Эстель вздыхает. По ту сторону провода раздается шелест бумаги. Я знаю, что перед ней лежит моя распечатанная рукопись, и представляю ее за столом в большом угловом кабинете с видом на Центральный парк, а в пепельнице у локтя тлеет испачканная губной помадой сигарета Virginia Slims, хотя курение в здании уже много лет как запрещено.

— Оливия, ты училась в Колумбийском университете. У тебя степень магистра английской литературы.

— Английского языка и компаративистики, — поправляю я, раздраженная ее ненужным ударением на каждом втором слове. — С дополнительной специализацией по креативному письму.

Она игнорирует меня. — Ты выиграла много, много престижных литературных премий.

— Не Пулитцеровскую. И не Нобелевскую.

Она снова игнорирует меня, потому что теперь я выгляжу смешной. — Твои коллеги — самые уважаемые современные американские писатели.
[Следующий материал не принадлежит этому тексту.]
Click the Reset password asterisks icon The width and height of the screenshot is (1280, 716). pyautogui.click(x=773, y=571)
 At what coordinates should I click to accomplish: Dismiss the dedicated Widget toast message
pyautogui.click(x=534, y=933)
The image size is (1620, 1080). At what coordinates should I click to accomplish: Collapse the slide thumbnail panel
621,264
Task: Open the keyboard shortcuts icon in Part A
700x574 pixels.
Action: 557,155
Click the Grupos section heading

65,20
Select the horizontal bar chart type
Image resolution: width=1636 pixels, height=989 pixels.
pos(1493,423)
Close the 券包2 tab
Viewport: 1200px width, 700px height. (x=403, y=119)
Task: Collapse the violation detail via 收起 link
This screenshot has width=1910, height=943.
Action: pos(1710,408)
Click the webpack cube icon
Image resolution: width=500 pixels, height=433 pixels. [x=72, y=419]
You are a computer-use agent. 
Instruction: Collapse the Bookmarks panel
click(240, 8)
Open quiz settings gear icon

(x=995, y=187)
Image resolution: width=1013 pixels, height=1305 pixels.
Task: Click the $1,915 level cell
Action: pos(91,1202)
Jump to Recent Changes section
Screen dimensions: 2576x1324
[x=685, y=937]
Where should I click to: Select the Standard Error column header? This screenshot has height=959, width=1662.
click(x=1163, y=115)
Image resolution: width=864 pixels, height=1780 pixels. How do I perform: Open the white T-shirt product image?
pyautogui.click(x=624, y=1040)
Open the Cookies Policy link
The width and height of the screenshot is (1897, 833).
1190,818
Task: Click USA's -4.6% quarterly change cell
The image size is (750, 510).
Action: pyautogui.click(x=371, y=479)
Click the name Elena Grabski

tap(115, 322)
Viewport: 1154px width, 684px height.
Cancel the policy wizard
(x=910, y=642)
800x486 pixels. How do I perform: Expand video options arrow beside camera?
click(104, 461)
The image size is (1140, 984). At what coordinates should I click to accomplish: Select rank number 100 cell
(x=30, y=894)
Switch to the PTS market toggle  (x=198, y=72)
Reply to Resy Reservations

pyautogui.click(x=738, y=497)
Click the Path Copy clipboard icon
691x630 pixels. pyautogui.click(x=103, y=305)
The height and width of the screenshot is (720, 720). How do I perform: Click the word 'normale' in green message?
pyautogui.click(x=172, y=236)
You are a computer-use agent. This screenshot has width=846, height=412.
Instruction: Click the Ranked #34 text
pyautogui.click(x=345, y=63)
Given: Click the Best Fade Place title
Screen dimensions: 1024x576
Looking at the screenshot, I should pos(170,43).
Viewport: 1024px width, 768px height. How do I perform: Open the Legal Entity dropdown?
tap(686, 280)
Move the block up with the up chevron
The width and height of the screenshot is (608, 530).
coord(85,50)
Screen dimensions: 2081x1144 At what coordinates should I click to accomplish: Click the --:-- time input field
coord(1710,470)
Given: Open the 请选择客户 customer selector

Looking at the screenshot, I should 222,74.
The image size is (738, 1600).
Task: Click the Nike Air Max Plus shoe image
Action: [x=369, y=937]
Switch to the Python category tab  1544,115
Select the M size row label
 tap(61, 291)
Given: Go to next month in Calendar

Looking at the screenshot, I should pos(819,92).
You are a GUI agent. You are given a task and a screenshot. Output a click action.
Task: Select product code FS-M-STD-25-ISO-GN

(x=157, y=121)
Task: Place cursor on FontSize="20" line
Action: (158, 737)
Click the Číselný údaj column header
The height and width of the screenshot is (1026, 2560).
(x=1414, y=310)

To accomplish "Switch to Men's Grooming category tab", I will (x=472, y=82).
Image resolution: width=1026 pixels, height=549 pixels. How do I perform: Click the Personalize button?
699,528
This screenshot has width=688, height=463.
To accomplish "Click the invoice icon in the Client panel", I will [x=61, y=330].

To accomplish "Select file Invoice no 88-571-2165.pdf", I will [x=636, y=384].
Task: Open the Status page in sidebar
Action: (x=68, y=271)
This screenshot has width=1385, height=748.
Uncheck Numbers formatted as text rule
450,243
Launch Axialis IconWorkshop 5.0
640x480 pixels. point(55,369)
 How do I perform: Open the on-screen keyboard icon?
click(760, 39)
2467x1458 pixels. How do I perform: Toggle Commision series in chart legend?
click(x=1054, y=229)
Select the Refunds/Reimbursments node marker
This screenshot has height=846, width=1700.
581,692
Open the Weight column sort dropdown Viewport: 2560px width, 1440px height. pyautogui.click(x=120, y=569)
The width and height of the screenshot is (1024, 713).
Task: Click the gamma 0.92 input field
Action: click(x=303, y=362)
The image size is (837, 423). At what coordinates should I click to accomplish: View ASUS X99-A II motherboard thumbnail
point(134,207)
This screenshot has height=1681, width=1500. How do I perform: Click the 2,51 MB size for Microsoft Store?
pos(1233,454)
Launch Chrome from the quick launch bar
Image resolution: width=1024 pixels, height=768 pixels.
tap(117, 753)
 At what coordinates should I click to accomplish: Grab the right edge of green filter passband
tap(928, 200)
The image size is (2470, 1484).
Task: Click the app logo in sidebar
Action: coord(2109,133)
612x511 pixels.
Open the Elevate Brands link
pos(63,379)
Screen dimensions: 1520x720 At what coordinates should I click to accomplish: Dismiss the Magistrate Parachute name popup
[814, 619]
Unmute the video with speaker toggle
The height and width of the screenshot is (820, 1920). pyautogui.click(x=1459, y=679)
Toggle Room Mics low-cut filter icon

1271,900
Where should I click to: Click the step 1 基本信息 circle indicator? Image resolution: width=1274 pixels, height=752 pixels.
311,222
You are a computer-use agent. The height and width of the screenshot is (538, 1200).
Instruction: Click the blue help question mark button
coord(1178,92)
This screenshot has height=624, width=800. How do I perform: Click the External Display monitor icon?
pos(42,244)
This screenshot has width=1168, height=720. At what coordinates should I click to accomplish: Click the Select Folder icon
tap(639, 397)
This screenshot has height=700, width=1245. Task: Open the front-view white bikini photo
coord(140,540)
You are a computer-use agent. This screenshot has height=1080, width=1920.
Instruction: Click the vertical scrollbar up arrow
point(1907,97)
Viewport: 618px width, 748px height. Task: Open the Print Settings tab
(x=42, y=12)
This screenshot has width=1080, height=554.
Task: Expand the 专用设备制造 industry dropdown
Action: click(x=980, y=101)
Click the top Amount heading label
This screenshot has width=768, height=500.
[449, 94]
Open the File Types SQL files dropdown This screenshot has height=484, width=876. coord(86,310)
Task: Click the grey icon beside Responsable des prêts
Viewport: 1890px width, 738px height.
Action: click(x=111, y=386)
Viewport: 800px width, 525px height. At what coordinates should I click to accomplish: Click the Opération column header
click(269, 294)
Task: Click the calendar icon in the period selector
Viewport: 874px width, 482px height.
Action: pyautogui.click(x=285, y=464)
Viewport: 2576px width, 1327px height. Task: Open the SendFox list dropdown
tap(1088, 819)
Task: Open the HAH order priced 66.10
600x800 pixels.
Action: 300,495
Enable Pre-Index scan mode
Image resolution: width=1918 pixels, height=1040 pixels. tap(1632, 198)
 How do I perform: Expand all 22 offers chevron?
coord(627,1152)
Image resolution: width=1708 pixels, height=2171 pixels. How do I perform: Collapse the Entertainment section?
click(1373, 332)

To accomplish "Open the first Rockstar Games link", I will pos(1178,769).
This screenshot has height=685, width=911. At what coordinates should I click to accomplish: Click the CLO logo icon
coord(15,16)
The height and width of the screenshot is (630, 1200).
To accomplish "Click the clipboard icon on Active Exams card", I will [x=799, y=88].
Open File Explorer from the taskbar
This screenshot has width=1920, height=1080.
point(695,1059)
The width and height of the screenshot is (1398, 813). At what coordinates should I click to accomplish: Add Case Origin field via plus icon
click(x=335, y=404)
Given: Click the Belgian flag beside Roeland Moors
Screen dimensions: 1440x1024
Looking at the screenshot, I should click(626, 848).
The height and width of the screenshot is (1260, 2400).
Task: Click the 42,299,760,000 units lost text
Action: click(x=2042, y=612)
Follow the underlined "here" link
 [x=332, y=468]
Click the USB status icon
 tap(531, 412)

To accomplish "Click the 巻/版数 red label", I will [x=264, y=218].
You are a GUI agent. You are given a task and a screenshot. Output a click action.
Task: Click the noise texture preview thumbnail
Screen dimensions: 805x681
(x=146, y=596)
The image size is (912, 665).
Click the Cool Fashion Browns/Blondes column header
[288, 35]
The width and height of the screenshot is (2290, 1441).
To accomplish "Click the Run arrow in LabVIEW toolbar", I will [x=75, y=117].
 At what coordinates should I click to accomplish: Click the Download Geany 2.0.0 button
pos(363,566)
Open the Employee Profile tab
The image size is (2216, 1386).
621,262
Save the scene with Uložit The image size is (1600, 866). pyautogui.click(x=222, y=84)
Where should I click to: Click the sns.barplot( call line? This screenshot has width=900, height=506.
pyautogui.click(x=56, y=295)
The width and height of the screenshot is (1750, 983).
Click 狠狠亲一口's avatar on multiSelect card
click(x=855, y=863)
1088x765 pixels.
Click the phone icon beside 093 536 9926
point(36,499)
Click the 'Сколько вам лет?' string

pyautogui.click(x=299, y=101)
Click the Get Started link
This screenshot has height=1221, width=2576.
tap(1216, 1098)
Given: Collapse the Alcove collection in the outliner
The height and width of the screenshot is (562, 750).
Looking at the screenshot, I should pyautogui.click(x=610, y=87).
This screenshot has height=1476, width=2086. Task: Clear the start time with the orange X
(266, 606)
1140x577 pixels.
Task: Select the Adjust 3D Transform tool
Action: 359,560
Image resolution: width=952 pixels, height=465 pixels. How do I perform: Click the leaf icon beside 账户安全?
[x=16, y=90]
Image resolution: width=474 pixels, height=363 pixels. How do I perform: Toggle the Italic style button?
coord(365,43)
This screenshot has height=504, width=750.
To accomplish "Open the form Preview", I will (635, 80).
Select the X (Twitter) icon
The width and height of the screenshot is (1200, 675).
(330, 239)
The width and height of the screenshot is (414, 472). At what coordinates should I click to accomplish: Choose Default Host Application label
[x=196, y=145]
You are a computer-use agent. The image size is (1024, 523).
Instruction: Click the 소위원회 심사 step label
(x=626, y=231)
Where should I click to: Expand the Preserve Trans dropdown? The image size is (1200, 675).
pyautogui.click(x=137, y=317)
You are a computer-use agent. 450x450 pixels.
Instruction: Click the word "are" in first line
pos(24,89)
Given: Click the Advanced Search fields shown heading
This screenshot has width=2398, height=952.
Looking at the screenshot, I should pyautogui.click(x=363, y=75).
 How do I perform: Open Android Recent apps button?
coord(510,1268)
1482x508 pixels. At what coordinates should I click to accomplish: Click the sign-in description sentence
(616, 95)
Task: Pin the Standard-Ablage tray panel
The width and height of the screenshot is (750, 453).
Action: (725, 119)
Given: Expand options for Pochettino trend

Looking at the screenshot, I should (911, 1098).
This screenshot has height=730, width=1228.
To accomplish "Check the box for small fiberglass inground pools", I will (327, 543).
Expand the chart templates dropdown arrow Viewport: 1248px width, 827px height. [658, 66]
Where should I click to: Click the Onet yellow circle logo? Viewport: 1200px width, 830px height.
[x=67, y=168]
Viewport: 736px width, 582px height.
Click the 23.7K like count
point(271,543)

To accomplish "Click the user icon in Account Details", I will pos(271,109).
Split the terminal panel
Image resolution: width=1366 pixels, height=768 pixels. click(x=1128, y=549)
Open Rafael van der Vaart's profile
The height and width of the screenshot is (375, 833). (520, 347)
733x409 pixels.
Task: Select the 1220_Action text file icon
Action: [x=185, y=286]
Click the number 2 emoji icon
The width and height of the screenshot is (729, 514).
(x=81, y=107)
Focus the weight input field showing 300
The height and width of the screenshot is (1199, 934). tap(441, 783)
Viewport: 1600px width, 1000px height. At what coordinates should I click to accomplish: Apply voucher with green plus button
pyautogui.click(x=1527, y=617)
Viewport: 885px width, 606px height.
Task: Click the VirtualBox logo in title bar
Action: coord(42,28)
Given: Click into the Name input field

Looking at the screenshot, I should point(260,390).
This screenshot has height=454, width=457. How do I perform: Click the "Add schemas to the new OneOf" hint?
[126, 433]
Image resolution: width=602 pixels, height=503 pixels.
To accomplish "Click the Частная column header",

— А как насчет Хемингуэя? Как, по-твоему, я с ним сравниваюсь?

Я не уверена, связано ли ее молчание с тем, что я поставила ее в тупик, или она пытается решить, пьяна ли я. — Ты действительно хочешь услышать ответ?

— Да. У меня мазохистское настроение.

— Ладно, тогда. — Ее стул скрипит. Я слышу, как она затягивается сигаретой, потом выдыхает. — Ты гораздо более многословна, чем Хемингуэй.

Помню, Джеймс говорил мне, что Хемингуэй не одобрил бы, как я говорю такими длинными предложениями и кривлюсь.

— И твой стиль гораздо более женственный, чем у него.

— Женственный? Ты хочешь сказать, что у меня видно мою вагину?

Она разозлилась. — О, прекрати, ты прекрасно знаешь, что я имею в виду. Ради Бога, кирпичная стена более женственна, чем Хемингуэй. Мне продолжать, или ты предпочитаешь сидеть здесь и жалеть себя?

Я бормочу что-то о том, чтобы продолжать, и глотаю еще бурбона.

— Больше всего общего с папой Хемингуэем у вас есть в темах ваших произведений.

Я навострила уши и выпрямляюсь в кресле. Этого мне еще никто никогда не говорил. — Что именно?

— Бесполезность войны. Красота любви. Святость жизни. Борьба, которую мы все ведем, чтобы найти смысл в жестоком, враждебном мире, который хочет нас убить.

Это мне льстит, но Эстель продолжает говорить.

— Вот почему ты можешь оценить мой полный шок, когда я нашла на первой странице твоей новой рукописи вуайеристическое описание пары, занимающейся куннилингусом.

Я улыбаюсь. — А, это.

— Да, это. С каких это пор ты пишешь эротику?